Newfoundland dogs are often called the “Newfie.” The origin of these dogs is a mystery, although they're highly respected for having an astounding ability to be a water rescuer. They're called gentle giants because they're very sweet dogs even though they're massively big and strong. It's these traits that make them excellent at retrieving and hauling duties.


Newfoundlands move slow and tend to be lazy. They like daily walks, swimming and play sessions. When indoors they're rather inactive. These dogs are fine for apartment or city living as long as they get enough exercise. They love running in small fenced yards.


Newfoundland dogs must be brushed daily. They have an under coat that sheds during the spring and fall. It should receive extra attention during these times. Only bathe them when you absolutely have to because the natural oils of their coat can be stripped with bathing too often. It's best to dry shampoo them. Health concerns of this breed are weight gain, heart disease and hip dysplasia.

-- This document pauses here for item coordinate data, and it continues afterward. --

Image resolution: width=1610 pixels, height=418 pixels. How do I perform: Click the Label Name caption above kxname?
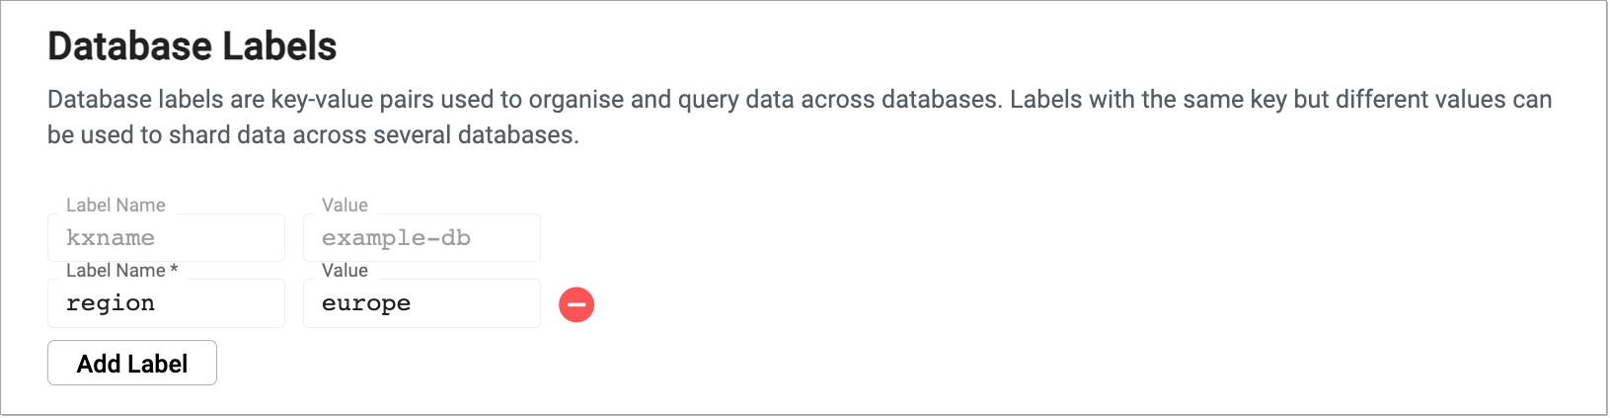point(115,206)
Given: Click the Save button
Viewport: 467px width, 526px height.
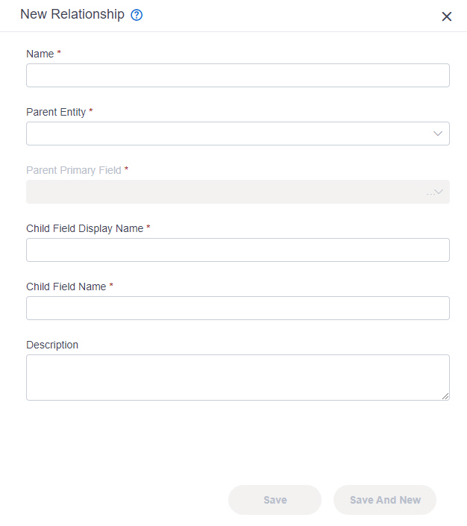Looking at the screenshot, I should pos(275,500).
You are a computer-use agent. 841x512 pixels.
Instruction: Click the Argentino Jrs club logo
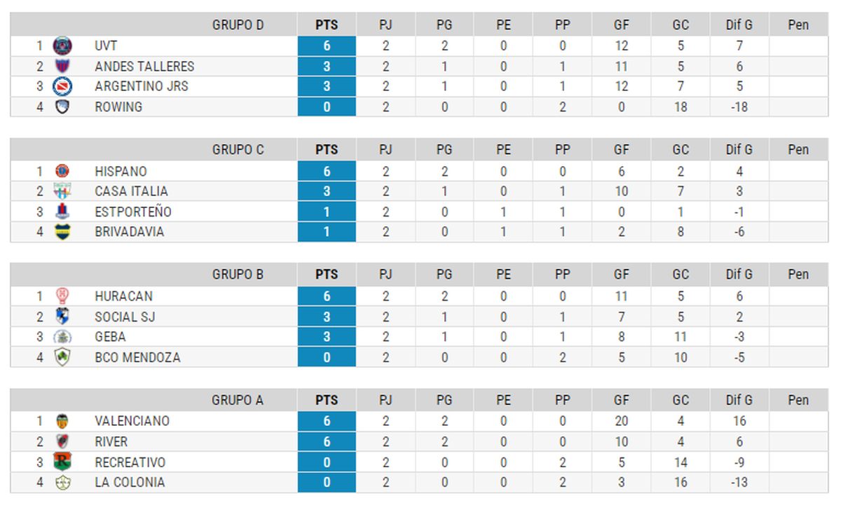[x=62, y=87]
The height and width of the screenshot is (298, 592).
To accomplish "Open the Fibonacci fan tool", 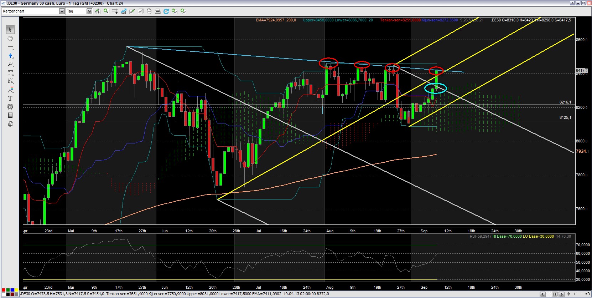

Newfoundland dogs are brave, elegant and sweet tempered. They're very dignified animals and even walk with a noble and stately manner. These dogs make very delightful companions as well as intensely devoted ones. They're thought of as one of the friendliest dog breeds.


The coat of the Newfoundland is double and water resistant. Their top coat is medium length, flat, coarse and oily. Their under coat is a soft and dense texture. The coat colors are usually black but they can also be black with highlights of blue, brown, gray or bronze. This breed's coat protects them against extreme cold in the water and on land. They're heavy shedders.


The Newfoundland dog breed is very loving and affectionate. They're friendly with visitors that they're familiar with as well as quite sociable. These dogs carry a strong sense of duty and get along famously with children. Newfoundland's get so attached to their families that it's impossible for them to ever move to a new family because they'll never adapt to their new environment. Typically, they get along well with other pets. They're docile, gentle and heroic, and must have human companionship. These are very protective dogs that will put themselves between their family and any danger they perceive.


Training Newfoundlands can be a bit difficult. These dogs are intensely sensitive and won't respond to heavy handed or harsh methods. A calm, loving and patient voice must be used for successful training. They do well with socialization and basic obedience early in life. They can be trained for guarding or working.